R: Confidence interval for minimum total cost, when estimated...

ci_mincost {OptHoldoutSize}

R Documentation

Confidence interval for minimum total cost, when estimated using parametric method

Description

Compute confidence interval for cost at optimal holdout size given either a standard error covariance matrix or a set of m estimates of parameters.

This can be done either asymptotically, using a method analogous to the Fisher information matrix, or empirically (using bootstrap resampling)

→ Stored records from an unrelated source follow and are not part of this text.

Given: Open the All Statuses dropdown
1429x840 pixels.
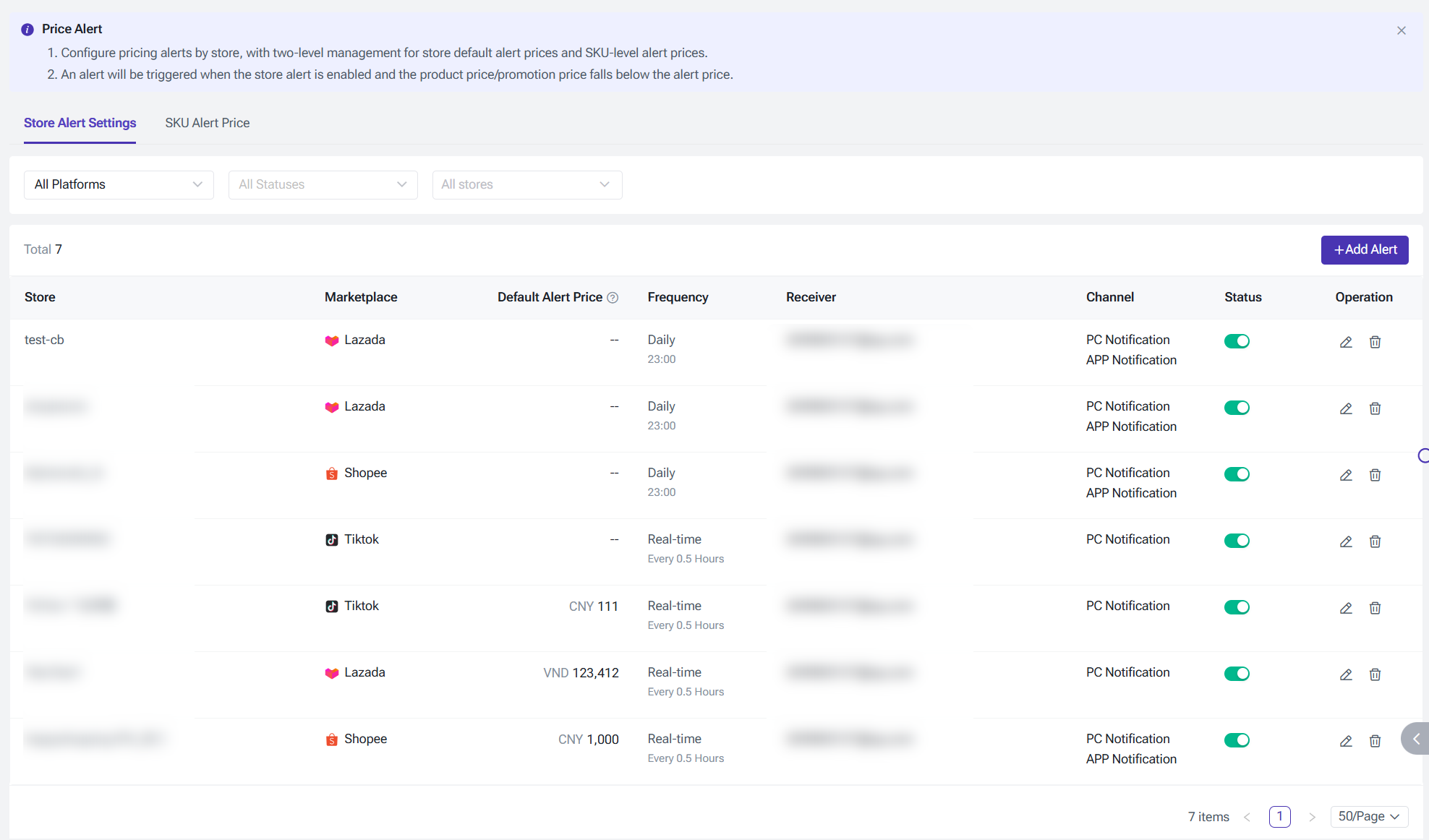Looking at the screenshot, I should 323,184.
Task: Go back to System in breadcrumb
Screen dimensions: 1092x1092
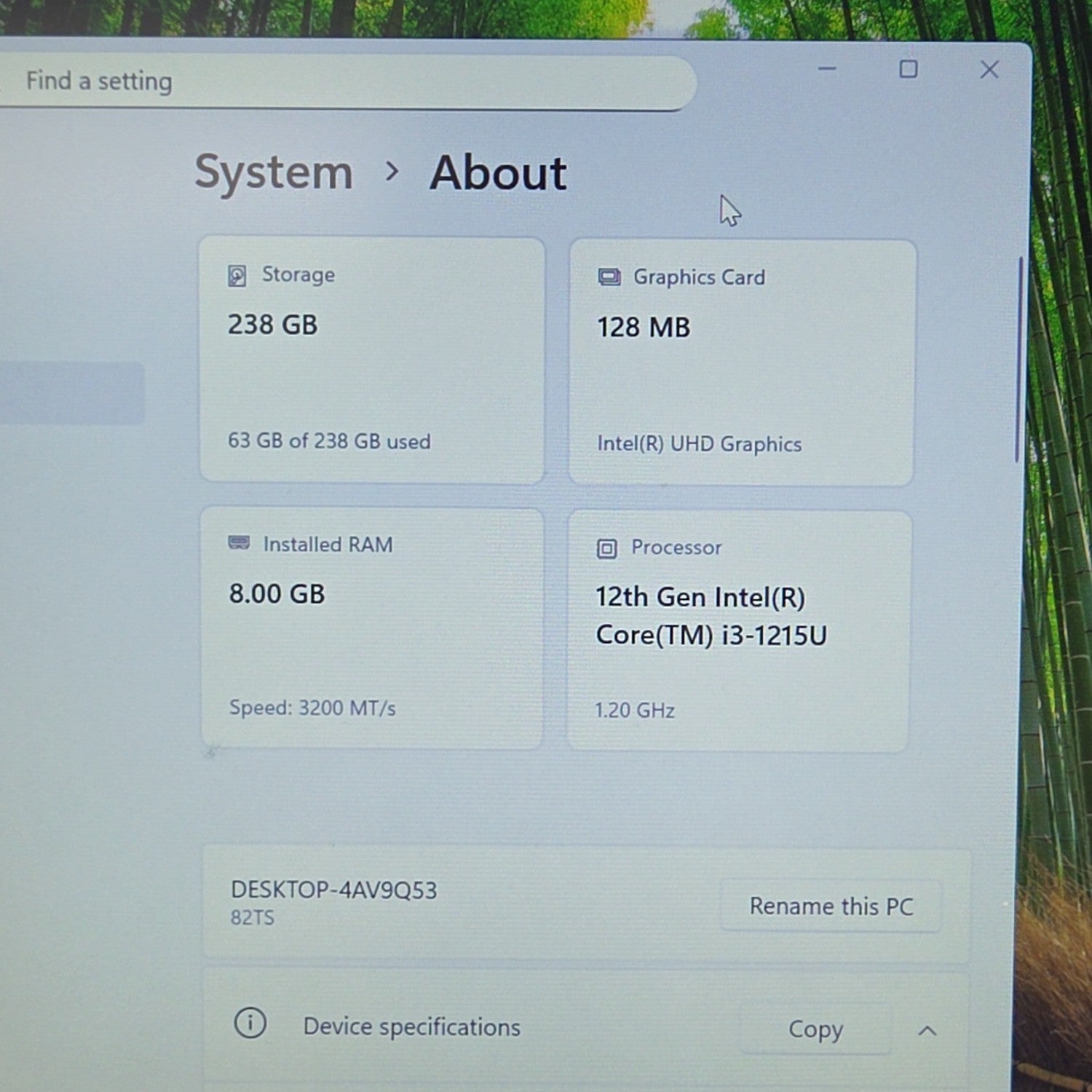Action: [274, 173]
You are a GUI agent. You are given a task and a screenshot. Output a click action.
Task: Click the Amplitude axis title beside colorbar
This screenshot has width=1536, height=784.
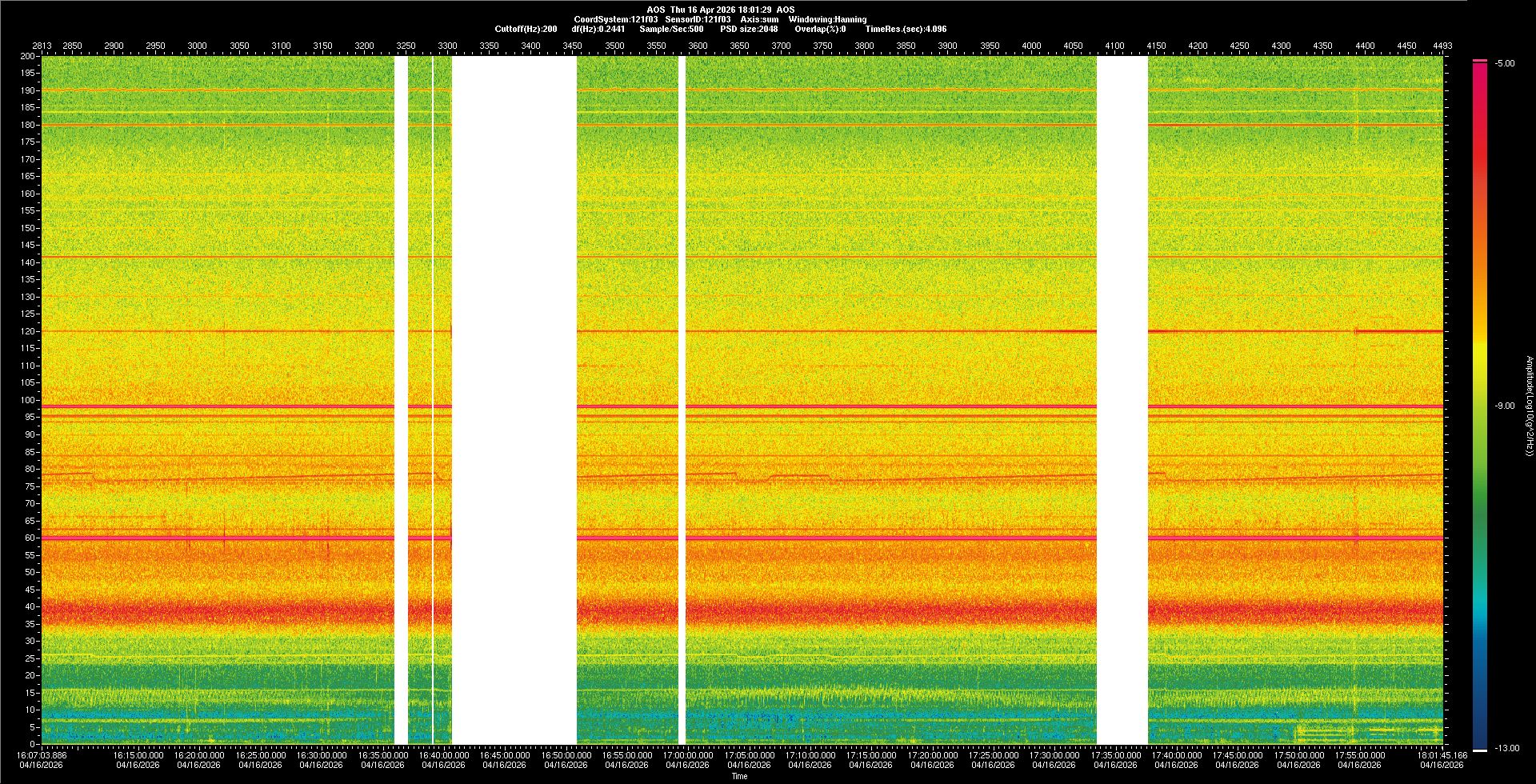tap(1529, 406)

If sigma (covariance matrix) is specified and method='bootstrap', a confidence interval is generated assuming a Gaussian distribution of (N,k1,theta). To estimate a confidence interval assuming a non-Gaussian distribution, simulate values under the requisite distribution and use then as parameters N,k1, theta, with sigma set to NULL.

Usage

ci_mincost(
  N,
  k1,
  theta,
  alpha = 0.05,
  k2form = powerlaw,
  grad_mincost = NULL,
  sigma = NULL,
  n_boot = 1000,
  seed = NULL,
  mode = "empirical",
  ...
)

Arguments

`N`	Vector of estimates of total number of samples on which the predictive score will be used/fitted, or single estimate
`k1`	Vector of estimates of cost value in the absence of a predictive score, or single number
`theta`	Matrix of estimates of parameters for function k2form(n) governing expected cost to an individual sample given a predictive score fitted to n samples. Can be a matrix of dimension n x n_par, where n_par is the number of parameters of k2.
`alpha`	Construct 1-alpha confidence interval. Defaults to 0.05
`k2form`	Function governing expected cost to an individual sample given a predictive score fitted to n samples. Must take two arguments: n (number of samples) and theta (parameters). Defaults to a power-law form `⁠k2(n,c(a,b,c))=a n^(-b) + c⁠`.
`grad_mincost`	Function giving partial derivatives of minimum cost, taking three arguments: N, k1, and theta. Only used for asymptotic confidence intervals. F NULL, estimated empirically
`sigma`	Standard error covariance matrix for (N,k1,theta), in that order. If NULL, will derive as sample covariance matrix of parameters. Must be of the correct size and positive definite.
`n_boot`	Number of bootstrap resamples for empirical estimate.
`seed`	Random seed for bootstrap resamples. Defaults to NULL.
`mode`	One of 'asymptotic' or 'empirical'. Defaults to 'empirical'
`...`	Passed to function `optimize`

Value

A vector of length two containing lower and upper limits of confidence interval.

Examples


## Set seed
set.seed(574635)

## We will assume that our observations of N, k1, and theta=(a,b,c) are
##  distributed with mean mu_par and variance sigma_par
mu_par=c(N=10000,k1=0.35,A=3,B=1.5,C=0.1)
sigma_par=cbind(
  c(100^2,       1,      0,       0,       0),
  c(    1,  0.07^2,      0,       0,       0),
  c(    0,       0,  0.5^2,    0.05,  -0.001),
  c(    0,       0,   0.05,   0.4^2,  -0.002),
  c(    0,       0, -0.001,  -0.002,  0.02^2)
)

# Firstly, we make 500 observations
par_obs=rmnorm(500,mean=mu_par,varcov=sigma_par)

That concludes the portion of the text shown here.